### Prompt
Repeat only the lines between the one with "Task: Click the search magnifier icon" and the end of the material below, both ends included. Omit any picture.

### Records for processing
--
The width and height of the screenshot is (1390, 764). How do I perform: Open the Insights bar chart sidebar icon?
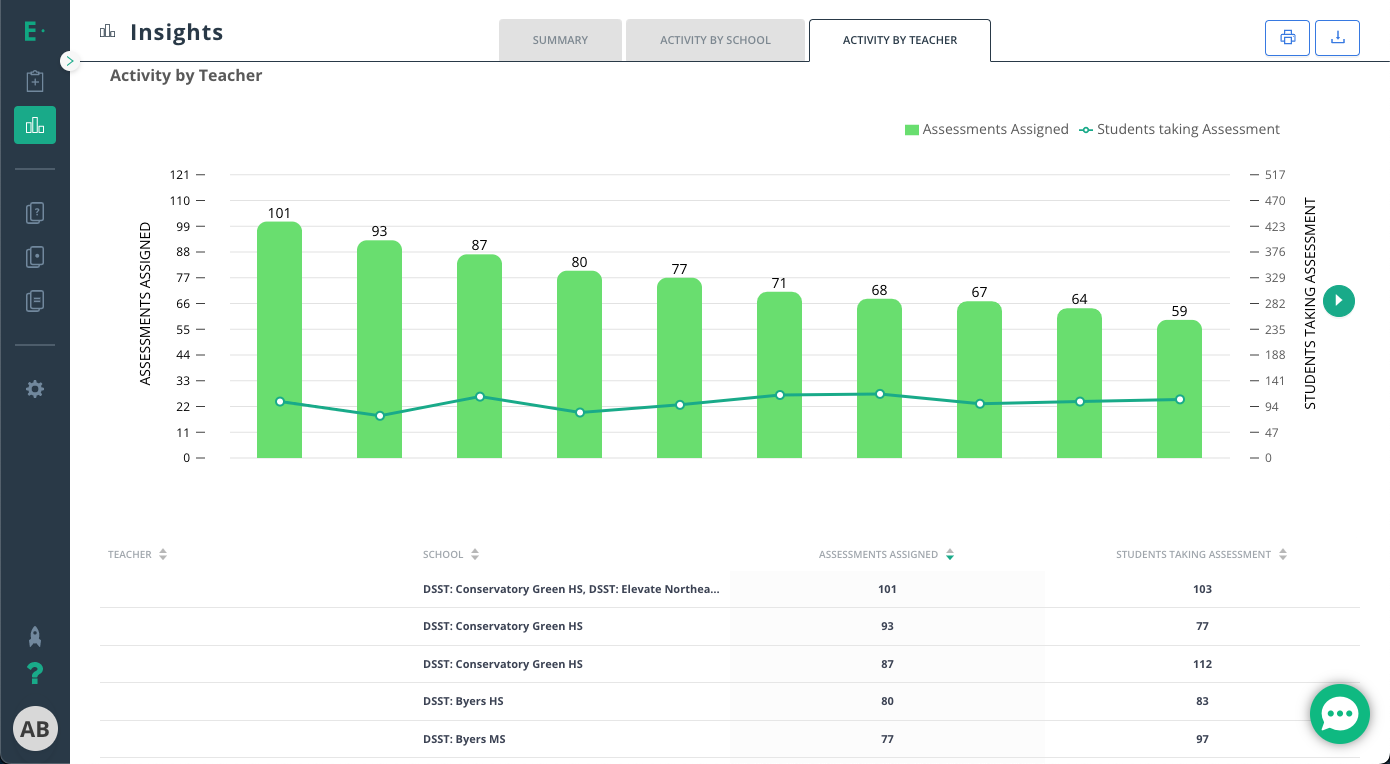[35, 125]
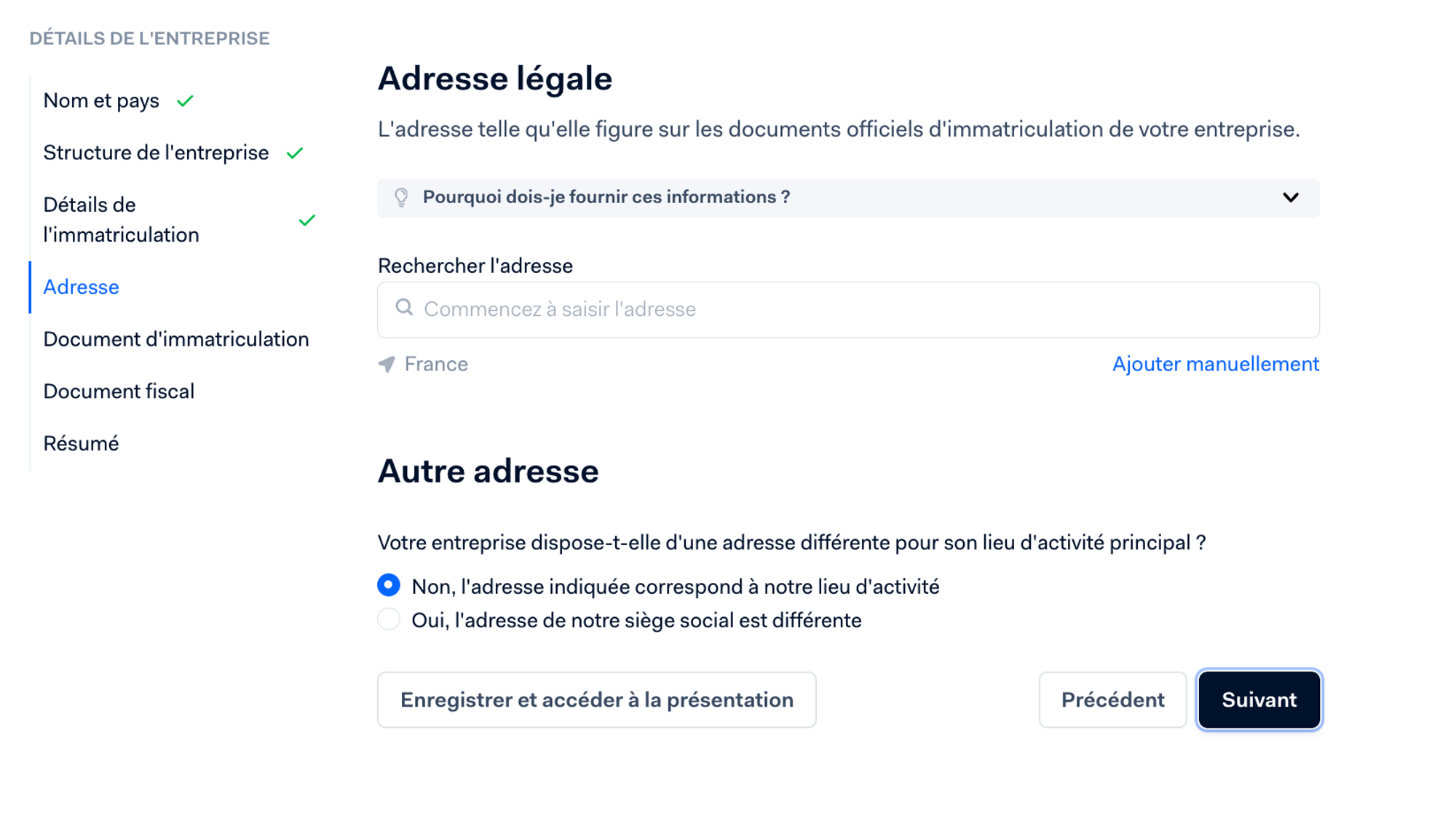Focus the 'Commencez à saisir l'adresse' field

pos(848,309)
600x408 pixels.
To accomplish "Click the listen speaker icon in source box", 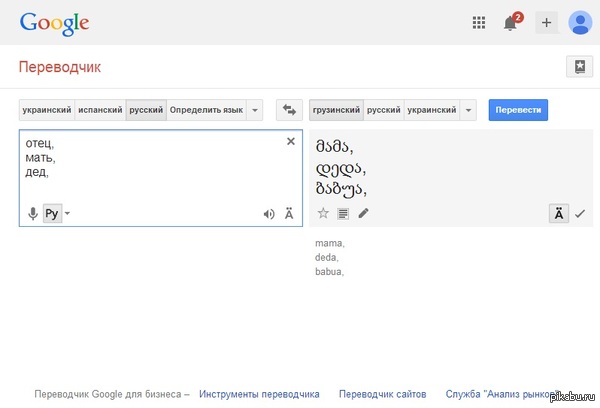I will pyautogui.click(x=268, y=213).
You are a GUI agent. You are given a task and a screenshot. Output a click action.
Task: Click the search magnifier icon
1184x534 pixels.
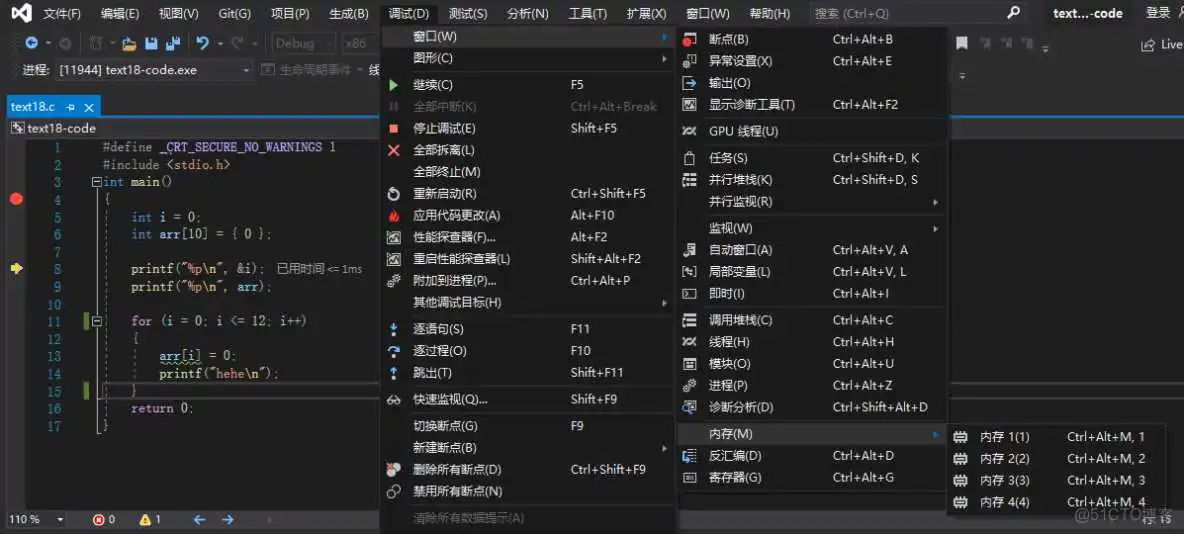pyautogui.click(x=1013, y=13)
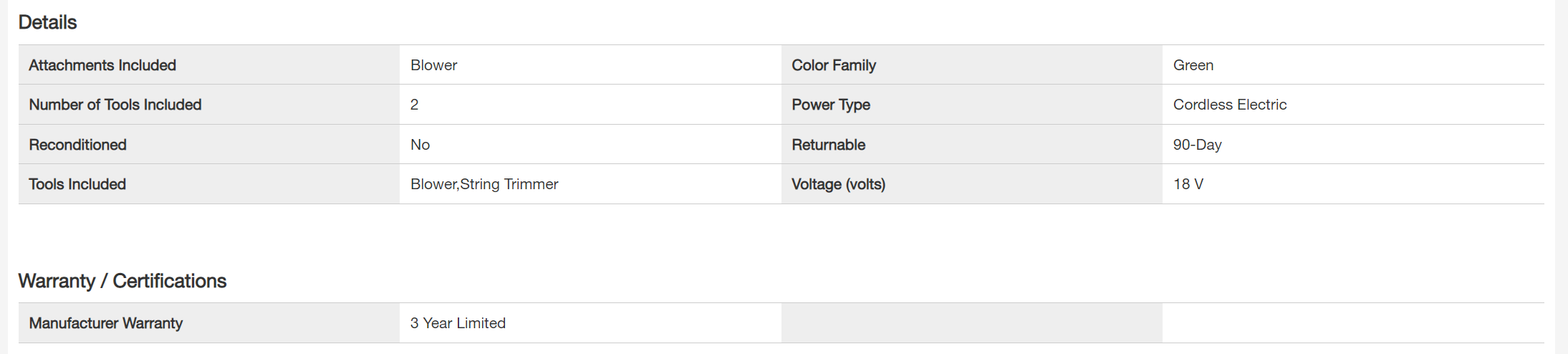Select the Blower attachment value

click(x=433, y=65)
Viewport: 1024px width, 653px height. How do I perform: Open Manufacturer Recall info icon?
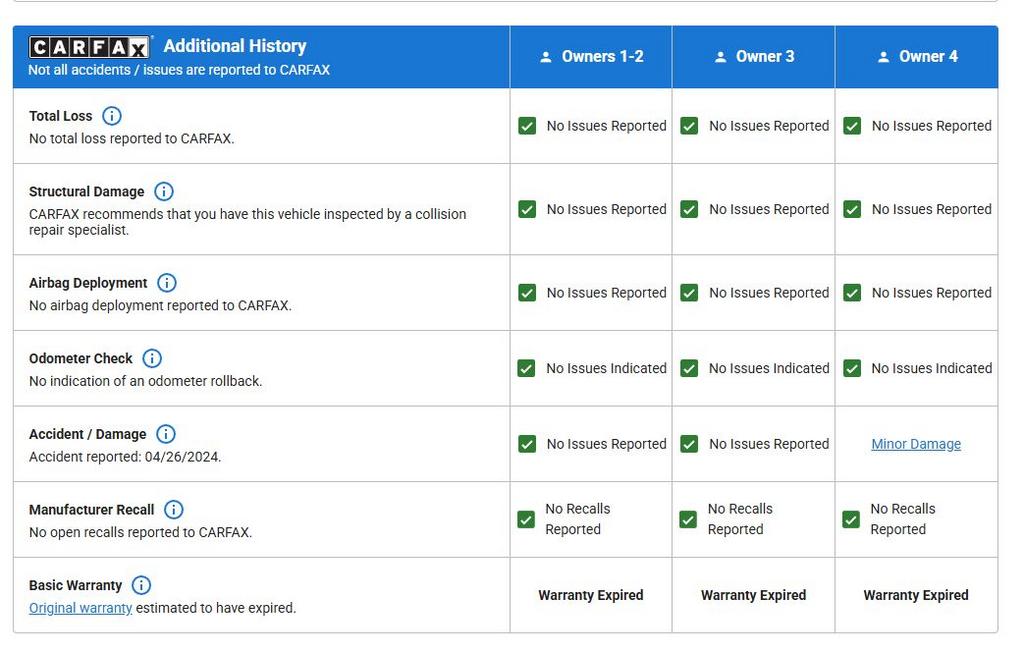tap(174, 510)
--
### The completed task
Task: Click the search magnifier icon
1184x534 pixels.
pyautogui.click(x=1013, y=13)
Select the Blower attachment value

click(x=433, y=65)
Viewport: 1024px width, 653px height. How do I perform: Open Manufacturer Recall info icon?
tap(174, 510)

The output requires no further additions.